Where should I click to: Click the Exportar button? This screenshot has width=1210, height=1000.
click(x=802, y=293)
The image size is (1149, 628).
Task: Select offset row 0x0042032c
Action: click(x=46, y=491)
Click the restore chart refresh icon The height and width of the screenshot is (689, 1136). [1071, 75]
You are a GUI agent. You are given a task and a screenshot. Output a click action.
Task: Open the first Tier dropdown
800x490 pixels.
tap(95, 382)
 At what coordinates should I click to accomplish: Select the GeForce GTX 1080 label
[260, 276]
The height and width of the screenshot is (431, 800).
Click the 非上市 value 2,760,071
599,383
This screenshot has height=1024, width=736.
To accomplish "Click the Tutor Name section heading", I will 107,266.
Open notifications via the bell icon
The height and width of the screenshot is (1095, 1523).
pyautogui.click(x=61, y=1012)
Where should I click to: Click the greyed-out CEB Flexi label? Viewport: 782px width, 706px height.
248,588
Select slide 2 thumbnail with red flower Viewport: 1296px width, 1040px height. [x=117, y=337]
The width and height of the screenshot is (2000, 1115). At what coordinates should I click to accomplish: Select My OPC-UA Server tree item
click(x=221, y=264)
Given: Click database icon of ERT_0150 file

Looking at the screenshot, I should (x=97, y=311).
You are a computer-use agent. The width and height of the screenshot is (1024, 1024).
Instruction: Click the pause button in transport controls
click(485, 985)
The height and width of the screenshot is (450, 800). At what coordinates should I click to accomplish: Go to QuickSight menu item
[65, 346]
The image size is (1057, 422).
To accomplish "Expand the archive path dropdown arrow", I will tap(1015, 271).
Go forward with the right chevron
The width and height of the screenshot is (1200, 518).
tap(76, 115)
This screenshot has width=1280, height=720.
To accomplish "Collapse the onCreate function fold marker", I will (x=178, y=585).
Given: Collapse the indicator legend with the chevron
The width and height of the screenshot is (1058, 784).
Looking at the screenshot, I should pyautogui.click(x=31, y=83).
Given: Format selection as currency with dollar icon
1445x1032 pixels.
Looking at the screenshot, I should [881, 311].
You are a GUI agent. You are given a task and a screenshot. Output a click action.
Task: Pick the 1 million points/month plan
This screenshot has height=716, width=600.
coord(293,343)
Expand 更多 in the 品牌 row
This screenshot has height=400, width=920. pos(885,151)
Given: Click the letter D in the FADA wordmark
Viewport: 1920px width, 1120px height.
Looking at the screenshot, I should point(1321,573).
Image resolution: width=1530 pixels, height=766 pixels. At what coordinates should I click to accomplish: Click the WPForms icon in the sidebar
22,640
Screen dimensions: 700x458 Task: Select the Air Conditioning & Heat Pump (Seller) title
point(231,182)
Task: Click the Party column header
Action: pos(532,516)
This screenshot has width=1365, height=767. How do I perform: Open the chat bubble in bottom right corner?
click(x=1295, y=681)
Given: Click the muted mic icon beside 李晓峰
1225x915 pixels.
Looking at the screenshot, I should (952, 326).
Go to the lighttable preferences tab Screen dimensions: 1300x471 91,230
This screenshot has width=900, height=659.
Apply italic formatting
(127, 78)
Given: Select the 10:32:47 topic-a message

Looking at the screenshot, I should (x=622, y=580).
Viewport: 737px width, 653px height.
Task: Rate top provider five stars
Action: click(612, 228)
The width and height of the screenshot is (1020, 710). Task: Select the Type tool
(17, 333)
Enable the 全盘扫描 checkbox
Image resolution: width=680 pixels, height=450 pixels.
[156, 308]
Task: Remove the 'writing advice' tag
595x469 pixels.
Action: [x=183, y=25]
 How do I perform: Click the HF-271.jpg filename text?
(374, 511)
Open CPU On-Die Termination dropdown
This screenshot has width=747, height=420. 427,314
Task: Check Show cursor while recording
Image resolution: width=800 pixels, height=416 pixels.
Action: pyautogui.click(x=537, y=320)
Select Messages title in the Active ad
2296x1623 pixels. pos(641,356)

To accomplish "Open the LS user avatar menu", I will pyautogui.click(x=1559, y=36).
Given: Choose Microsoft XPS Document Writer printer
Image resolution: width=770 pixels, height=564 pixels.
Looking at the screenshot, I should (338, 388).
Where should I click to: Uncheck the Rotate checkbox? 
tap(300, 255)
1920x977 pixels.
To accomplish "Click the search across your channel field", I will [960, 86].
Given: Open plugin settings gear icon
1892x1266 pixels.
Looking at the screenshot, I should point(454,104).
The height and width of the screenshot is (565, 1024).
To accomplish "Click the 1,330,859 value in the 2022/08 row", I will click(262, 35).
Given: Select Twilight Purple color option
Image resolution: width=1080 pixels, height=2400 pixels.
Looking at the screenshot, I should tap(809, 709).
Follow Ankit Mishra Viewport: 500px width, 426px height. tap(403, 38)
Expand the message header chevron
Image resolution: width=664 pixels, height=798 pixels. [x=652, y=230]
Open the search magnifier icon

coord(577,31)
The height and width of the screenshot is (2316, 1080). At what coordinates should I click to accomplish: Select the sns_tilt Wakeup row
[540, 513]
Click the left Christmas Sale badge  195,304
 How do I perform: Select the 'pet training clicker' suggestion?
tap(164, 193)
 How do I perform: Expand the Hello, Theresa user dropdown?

____

### What you have to do
Print the records above exactly as they appear.

### Exercise solution
Where should I click to: Click the Exportar button? This screenshot has width=1210, height=1000.
click(x=802, y=293)
The image size is (1149, 628).
Task: Select offset row 0x0042032c
Action: click(x=46, y=491)
Click the restore chart refresh icon The height and width of the screenshot is (689, 1136). [1071, 75]
You are a GUI agent. You are given a task and a screenshot. Output a click action.
Task: Open the first Tier dropdown
800x490 pixels.
tap(95, 382)
 At what coordinates should I click to accomplish: Select the GeForce GTX 1080 label
[260, 276]
The height and width of the screenshot is (431, 800).
Click the 非上市 value 2,760,071
599,383
This screenshot has height=1024, width=736.
To accomplish "Click the Tutor Name section heading", I will 107,266.
Open notifications via the bell icon
The height and width of the screenshot is (1095, 1523).
pyautogui.click(x=61, y=1012)
Where should I click to: Click the greyed-out CEB Flexi label? Viewport: 782px width, 706px height.
248,588
Select slide 2 thumbnail with red flower Viewport: 1296px width, 1040px height. [x=117, y=337]
The width and height of the screenshot is (2000, 1115). At what coordinates should I click to accomplish: Select My OPC-UA Server tree item
click(x=221, y=264)
Given: Click database icon of ERT_0150 file

Looking at the screenshot, I should (x=97, y=311).
You are a computer-use agent. The width and height of the screenshot is (1024, 1024).
Instruction: Click the pause button in transport controls
click(485, 985)
The height and width of the screenshot is (450, 800). At what coordinates should I click to accomplish: Go to QuickSight menu item
[65, 346]
The image size is (1057, 422).
To accomplish "Expand the archive path dropdown arrow", I will tap(1015, 271).
Go forward with the right chevron
The width and height of the screenshot is (1200, 518).
tap(76, 115)
This screenshot has width=1280, height=720.
To accomplish "Collapse the onCreate function fold marker", I will (x=178, y=585).
Given: Collapse the indicator legend with the chevron
The width and height of the screenshot is (1058, 784).
Looking at the screenshot, I should pyautogui.click(x=31, y=83).
Given: Format selection as currency with dollar icon
1445x1032 pixels.
Looking at the screenshot, I should [881, 311].
You are a GUI agent. You are given a task and a screenshot. Output a click action.
Task: Pick the 1 million points/month plan
This screenshot has height=716, width=600.
coord(293,343)
Expand 更多 in the 品牌 row
This screenshot has height=400, width=920. pos(885,151)
Given: Click the letter D in the FADA wordmark
Viewport: 1920px width, 1120px height.
Looking at the screenshot, I should point(1321,573).
Image resolution: width=1530 pixels, height=766 pixels. At what coordinates should I click to accomplish: Click the WPForms icon in the sidebar
22,640
Screen dimensions: 700x458 Task: Select the Air Conditioning & Heat Pump (Seller) title
point(231,182)
Task: Click the Party column header
Action: pos(532,516)
This screenshot has width=1365, height=767. How do I perform: Open the chat bubble in bottom right corner?
click(x=1295, y=681)
Given: Click the muted mic icon beside 李晓峰
1225x915 pixels.
Looking at the screenshot, I should (952, 326).
Go to the lighttable preferences tab Screen dimensions: 1300x471 91,230
This screenshot has width=900, height=659.
Apply italic formatting
(127, 78)
Given: Select the 10:32:47 topic-a message

Looking at the screenshot, I should (x=622, y=580).
Viewport: 737px width, 653px height.
Task: Rate top provider five stars
Action: click(612, 228)
The width and height of the screenshot is (1020, 710). Task: Select the Type tool
(17, 333)
Enable the 全盘扫描 checkbox
Image resolution: width=680 pixels, height=450 pixels.
[156, 308]
Task: Remove the 'writing advice' tag
595x469 pixels.
Action: [x=183, y=25]
 How do I perform: Click the HF-271.jpg filename text?
(374, 511)
Open CPU On-Die Termination dropdown
This screenshot has width=747, height=420. 427,314
Task: Check Show cursor while recording
Image resolution: width=800 pixels, height=416 pixels.
Action: pyautogui.click(x=537, y=320)
Select Messages title in the Active ad
2296x1623 pixels. pos(641,356)

To accomplish "Open the LS user avatar menu", I will pyautogui.click(x=1559, y=36).
Given: Choose Microsoft XPS Document Writer printer
Image resolution: width=770 pixels, height=564 pixels.
Looking at the screenshot, I should (338, 388).
Where should I click to: Uncheck the Rotate checkbox? 
tap(300, 255)
1920x977 pixels.
To accomplish "Click the search across your channel field", I will [960, 86].
Given: Open plugin settings gear icon
1892x1266 pixels.
Looking at the screenshot, I should point(454,104).
The height and width of the screenshot is (565, 1024).
To accomplish "Click the 1,330,859 value in the 2022/08 row", I will click(262, 35).
Given: Select Twilight Purple color option
Image resolution: width=1080 pixels, height=2400 pixels.
Looking at the screenshot, I should tap(809, 709).
Follow Ankit Mishra Viewport: 500px width, 426px height. tap(403, 38)
Expand the message header chevron
Image resolution: width=664 pixels, height=798 pixels. [x=652, y=230]
Open the search magnifier icon

coord(577,31)
The height and width of the screenshot is (2316, 1080). At what coordinates should I click to accomplish: Select the sns_tilt Wakeup row
[540, 513]
Click the left Christmas Sale badge  195,304
 How do I perform: Select the 'pet training clicker' suggestion?
tap(164, 193)
 How do I perform: Expand the Hello, Theresa user dropdown?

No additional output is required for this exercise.